### Document extract

Data were double entered using Epi-Data 3.0 software (The EpiData Association, Odense Denmark) and analyzed in Stata® 10.0 software (College Station, Texas, USA).
The proportion of confirmed TB patients started on TB treatment using the 2007 WHO algorithm with and without considering culture results was calculated. The performance (sensitivity, specificity, predictive values and likelihood ratios) of the diagnostic algorithm without culture was calculated using positive culture as reference standard. Receiver operating characteristic (ROC) analyses were performed and the area under the curve (AUC) calculated. Results were compared between prospective research and routine program conditions. Multivariate logistic regressions were performed to identify factors associated with overtreatment (culture negative patients started on TB treatment) and undertreatment (culture positive patients not started on TB treatment) when using the diagnostic algorithm without culture. Inter-agreement of chest X-ray reading was assessed by measuring the kappa coefficient and interpreted according to Landis and Koch classification [29]. Chi-2 test and Wilcoxon tests were used to compare qualitative and quantitative and qualitative data between independent populations. Since the diagnostic algorithms with and without MTB culture were assessed in the same patients, we used the McNemar test to compare the proportions of confirmed TB patients started on TB treatment using the diagnostic algorithm with and without culture. Results were presented with a 95% confidence interval (95% CI).
Ethics statement.
The protocol for both the prospective study and the retrospective program data analysis was approved by the Kenya Medical Research Institute Ethical Review Committee and by the Ethical Review Committee at the “Comité de Protection des Personnes”, Saint Germain en Laye, in France”. Written informed consent was obtained from all study participants as well as from guardians on the behalf of the minor participants before enrolment in the prospective study. The written informed consent was approved by the Ethics Committees. No consent was sought for patients included in the retrospective program data analysis.

######

* _Task description_: Please extract everything from "Data were double" down to "Station, Texas, USA)." in the TB diagnosis excerpt, copying it word for word.

### Data excerpts

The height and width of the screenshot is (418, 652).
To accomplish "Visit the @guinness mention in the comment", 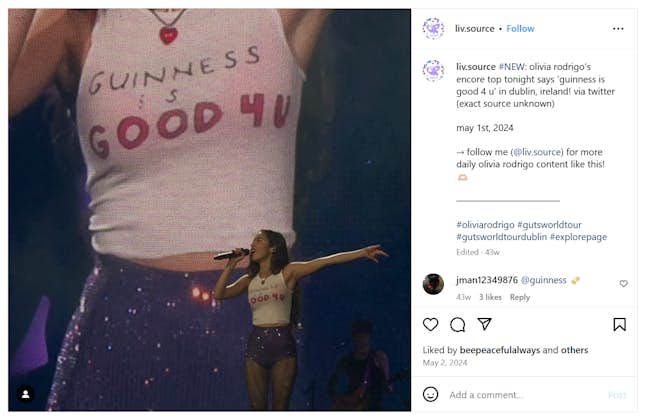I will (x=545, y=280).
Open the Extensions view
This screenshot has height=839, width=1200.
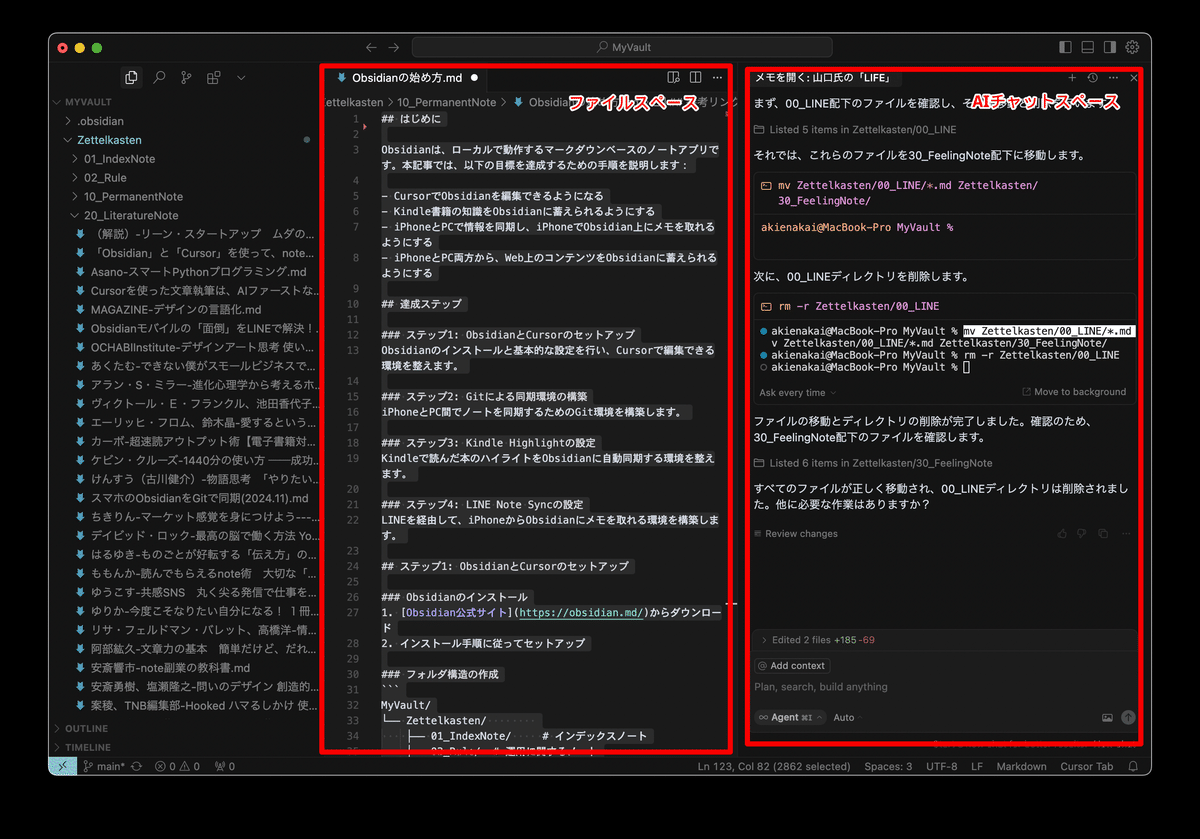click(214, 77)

######
### Data excerpts

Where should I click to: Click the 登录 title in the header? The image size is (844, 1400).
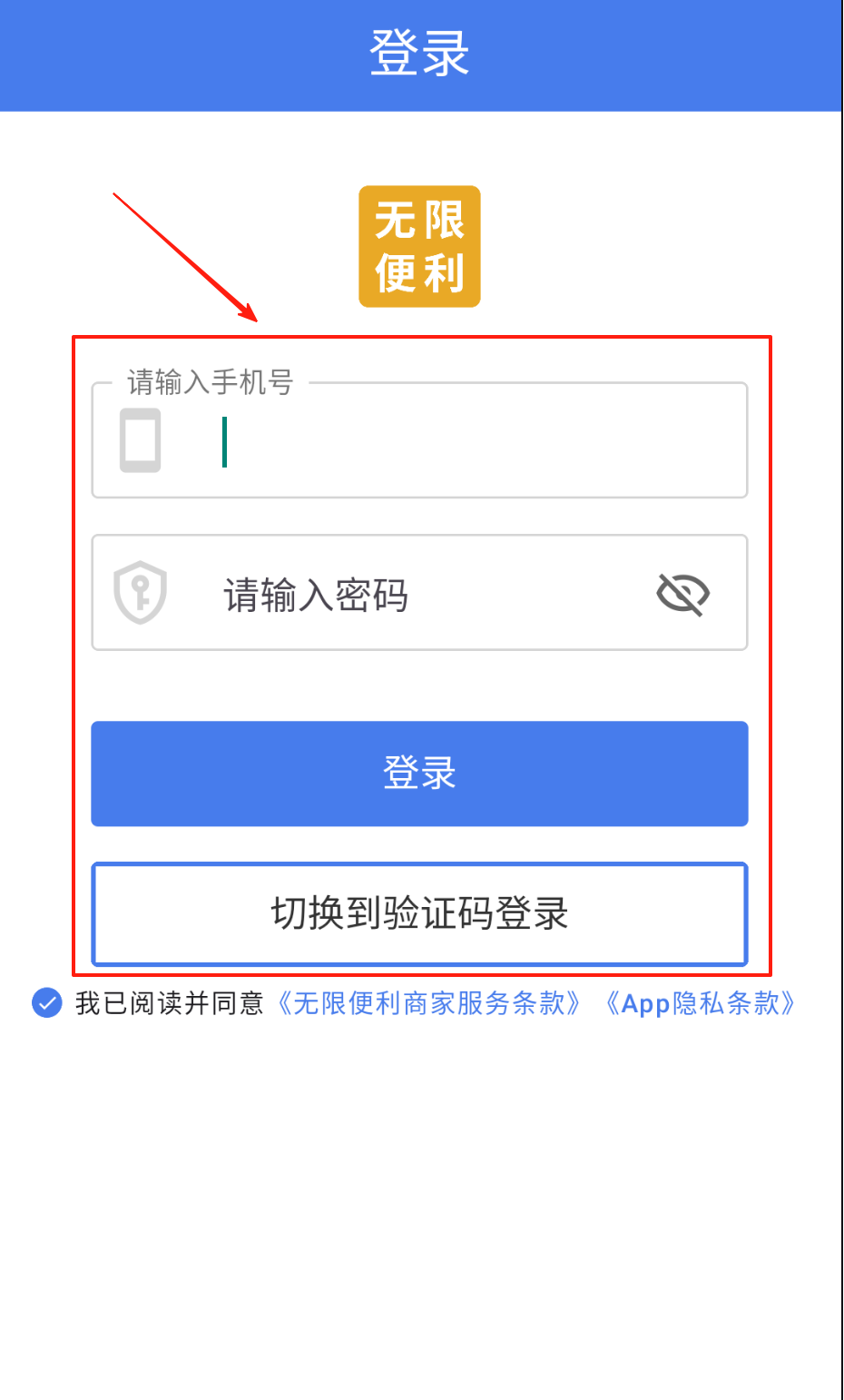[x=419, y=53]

######

* _Finished exercise_:
Data were double entered using Epi-Data 3.0 software (The EpiData Association, Odense Denmark) and analyzed in Stata® 10.0 software (College Station, Texas, USA).